This is definitely better than Googling a diagnosis: Contextual physician portals. The article talks about a system being used by the AO Foundation, and it sounds pretty slick:


    An example of such a presentation layer is the portal, built on IBM WebSphere Portal technology by IBM partner WP Experts, currently in use by AO Foundation, a global nonprofit network of 250,000 surgeons involved primarily in osteopathy. After talking at length to Oliver Trabert, the founder of WP Experts and portal architect for AO Foundation, I began to think of the portal he was describing as contextual. But let's look at some details first.


    "The idea is to allow a surgeon to view information in the context of current patients," explains Trabert. "For example, a surgeon can identify a bodypart and verify his diagnosis."


    Say the surgeon has a patient with a certain kind of fracture in the leg. The AO Foundation has a clickable map of a human, so a surgeon could click on the effected part of the leg, specify that a fracture has taken place, and get detailed drawings, photographs, and even "teaching videos" of other fractures. WP Experts has created links to AO Foundation's back-end systems, including an enterprise content management (ECM) system from Documentum and IBM DB2 databases, so as to be able to pull up and serve relevant information in any specified context.

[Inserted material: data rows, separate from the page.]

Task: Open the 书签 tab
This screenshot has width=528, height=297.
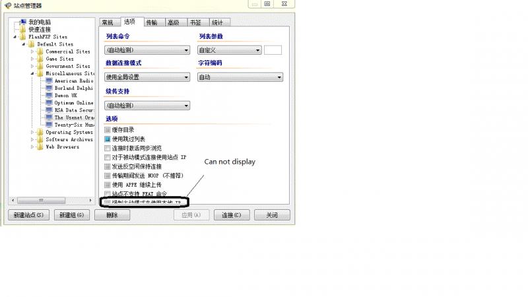Action: pos(195,22)
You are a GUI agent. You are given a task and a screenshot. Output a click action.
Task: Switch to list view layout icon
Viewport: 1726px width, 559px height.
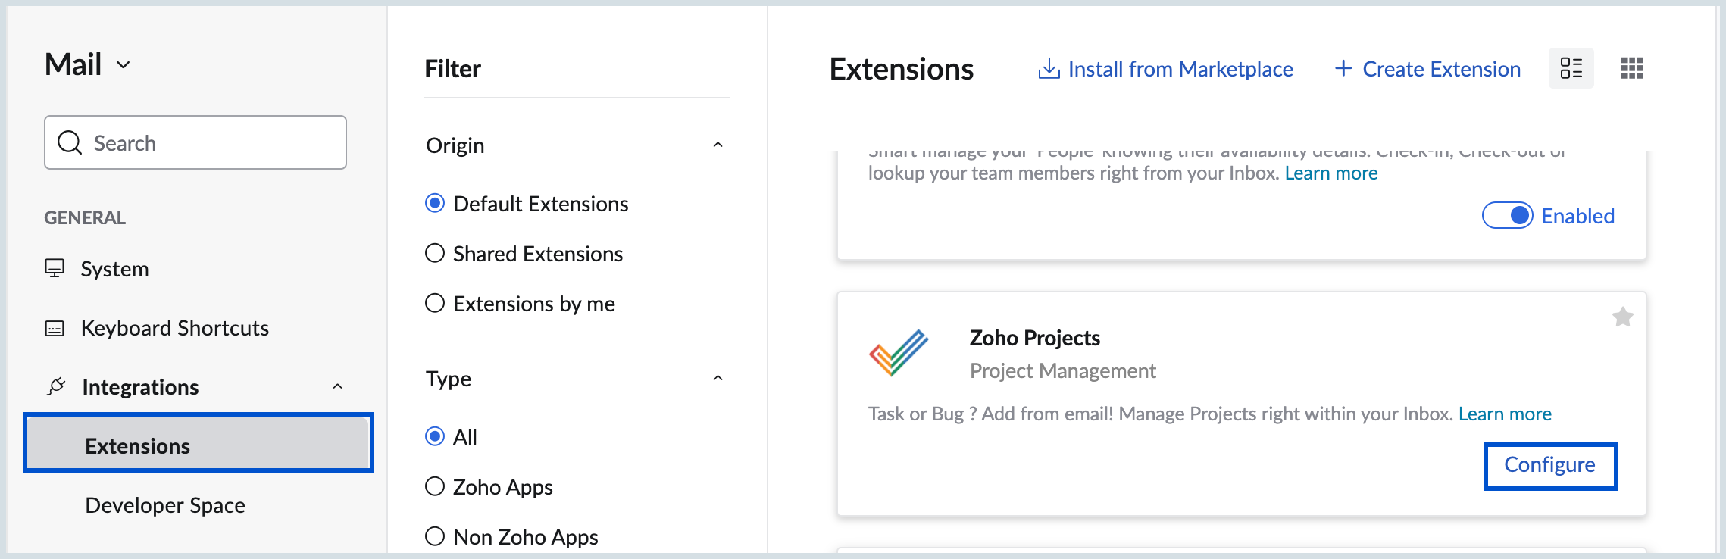click(1571, 68)
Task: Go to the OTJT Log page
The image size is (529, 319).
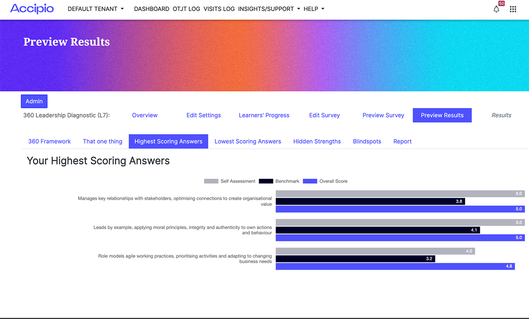Action: click(x=186, y=9)
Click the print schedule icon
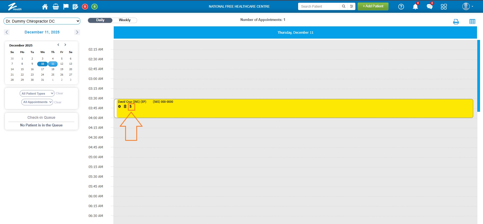 456,22
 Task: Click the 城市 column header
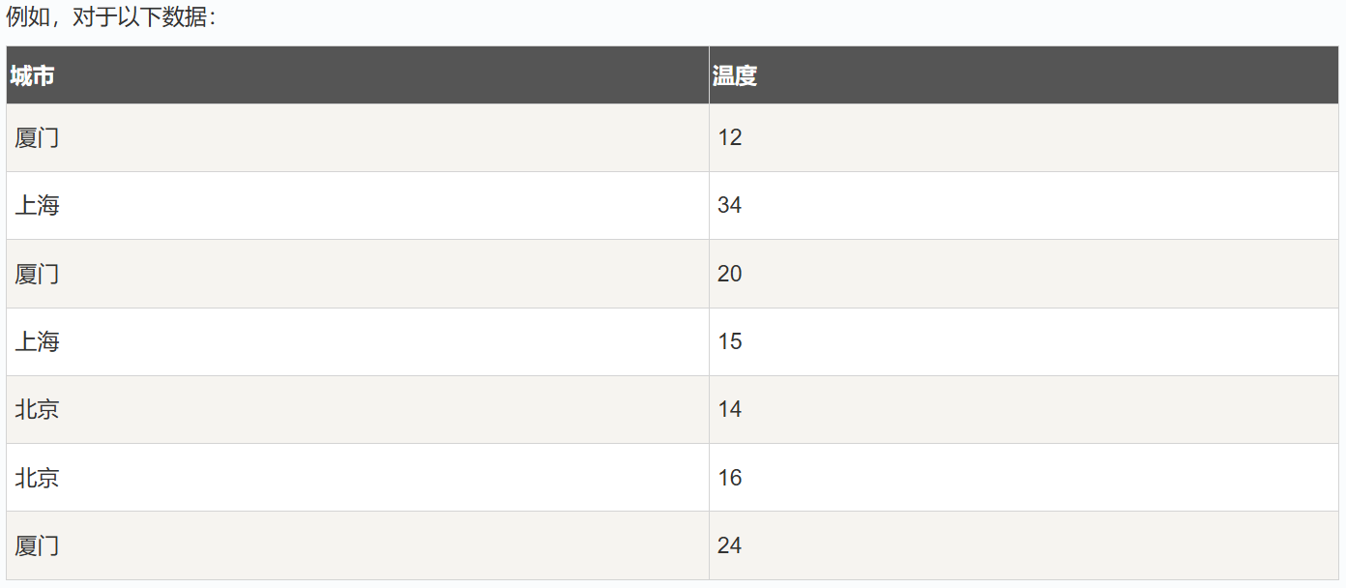358,75
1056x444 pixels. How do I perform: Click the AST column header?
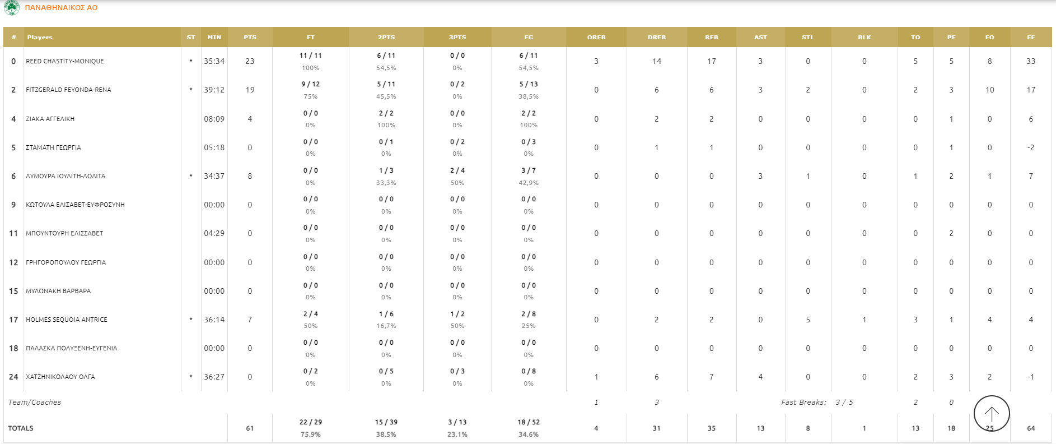click(x=760, y=37)
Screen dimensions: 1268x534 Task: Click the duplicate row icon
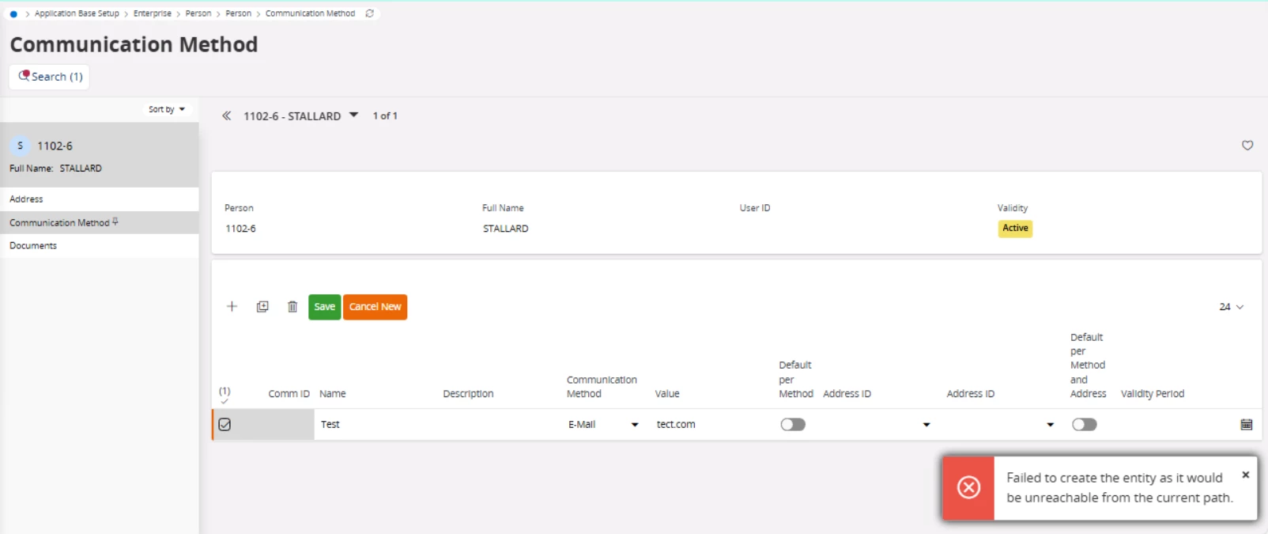[262, 307]
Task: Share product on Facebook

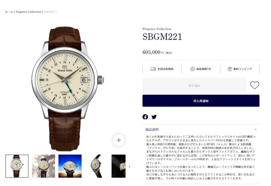Action: (x=145, y=117)
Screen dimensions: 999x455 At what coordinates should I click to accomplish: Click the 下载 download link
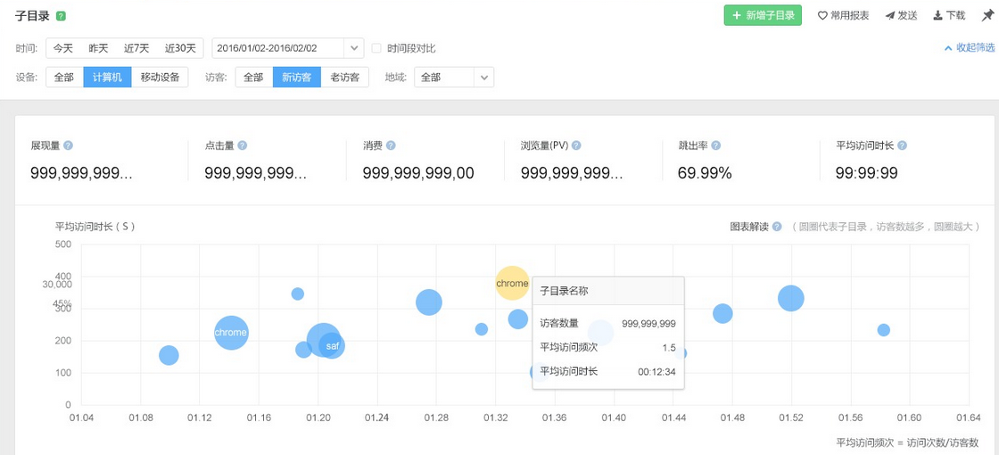click(x=949, y=15)
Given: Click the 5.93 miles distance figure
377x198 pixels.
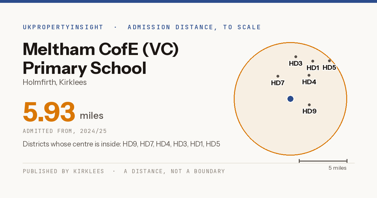Looking at the screenshot, I should pos(63,112).
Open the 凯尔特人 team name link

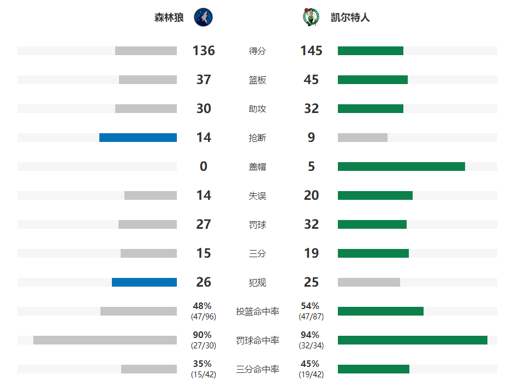coord(350,17)
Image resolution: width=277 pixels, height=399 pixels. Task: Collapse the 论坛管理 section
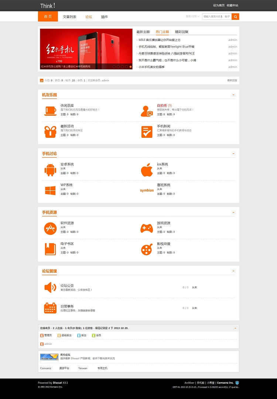coord(233,271)
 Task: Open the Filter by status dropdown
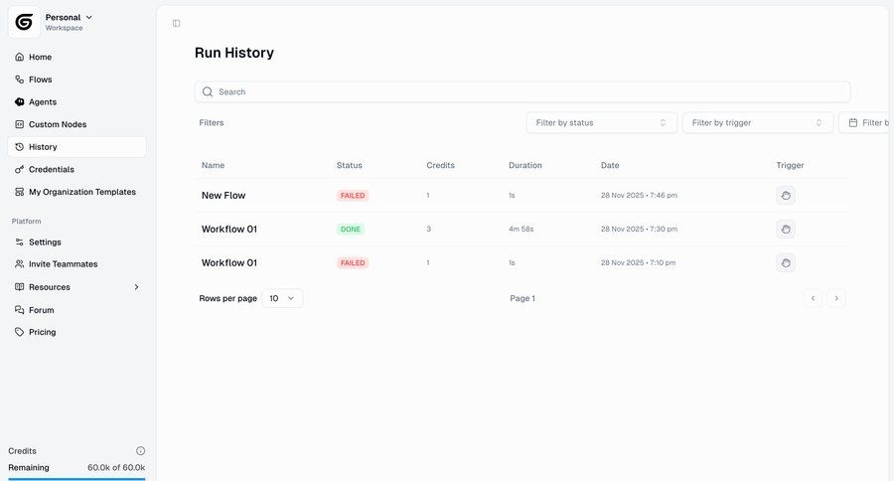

    The AO Foundation portal is a very powerful tool, and not just for diagnosis. It helps with patient positioning and prophylaxis before procedures, offers tips for rehabilitation after procedures, and is the front end to a wealth of searchable surgical literature. This is important because, if surgeons don't get served what they're looking for when they click on a bodypart or ask for some other contextual information, they can always do a search of their own to find the material.


    Another compelling feature of the contextual portal is that people tend to learn contextually, so presenting information in context is a way of ensuring better education and not just supporting a one-off procedure.